* 本文抜粋:
☆ ☆ ☆
1980年代に入ると,LSI技術の進歩による処理装置の低廉化や,データの発生/利用場所の広域化に伴って,データ通信システムは通信網や宅内装置などが高機能化し,分散処理ネットワークシステムへと進化していった.ネットワークシステムでは,センタとネットワーク内各ノードとの機能分担や運転・保守の統一性がシステムのパフォーマンスを大きく左右するので,機能配分の自由度の向上,ソフトウェア開発・保守の効率化およびネットワークシステム運転・保守の効率化等を狙いとしてDIPSネットワークOS(DIPS-106-10OS)の開発が行われることとなった.
☆ ☆ ☆
* 学習資料:

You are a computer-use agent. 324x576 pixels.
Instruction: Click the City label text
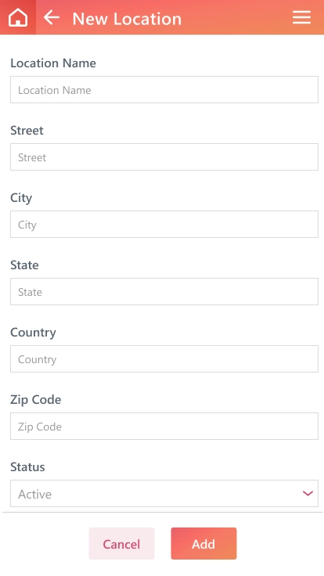(x=21, y=198)
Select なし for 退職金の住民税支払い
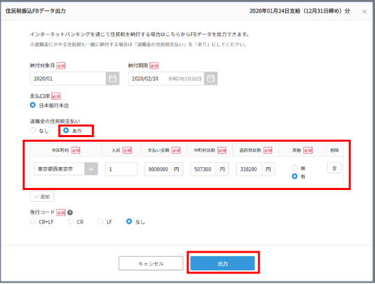The width and height of the screenshot is (375, 284). [33, 130]
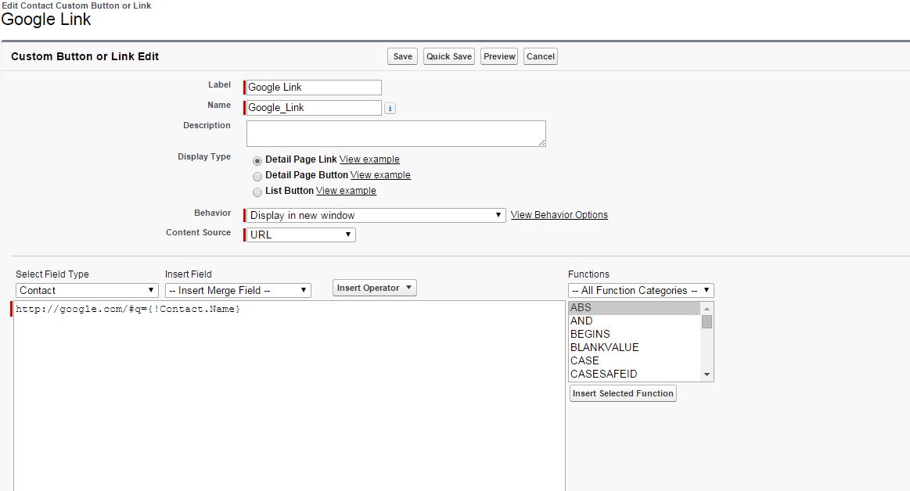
☆ ☆ ☆
本文抜粋のうち、「1980年代に入ると,LSI」で始まり「開発が行われることとなった.」まで続く部分を、手を加えずに返すこと。 記録は使わなくてよい。

* 演習の出力:
1980年代に入ると,LSI技術の進歩による処理装置の低廉化や,データの発生/利用場所の広域化に伴って,データ通信システムは通信網や宅内装置などが高機能化し,分散処理ネットワークシステムへと進化していった.ネットワークシステムでは,センタとネットワーク内各ノードとの機能分担や運転・保守の統一性がシステムのパフォーマンスを大きく左右するので,機能配分の自由度の向上,ソフトウェア開発・保守の効率化およびネットワークシステム運転・保守の効率化等を狙いとしてDIPSネットワークOS(DIPS-106-10OS)の開発が行われることとなった.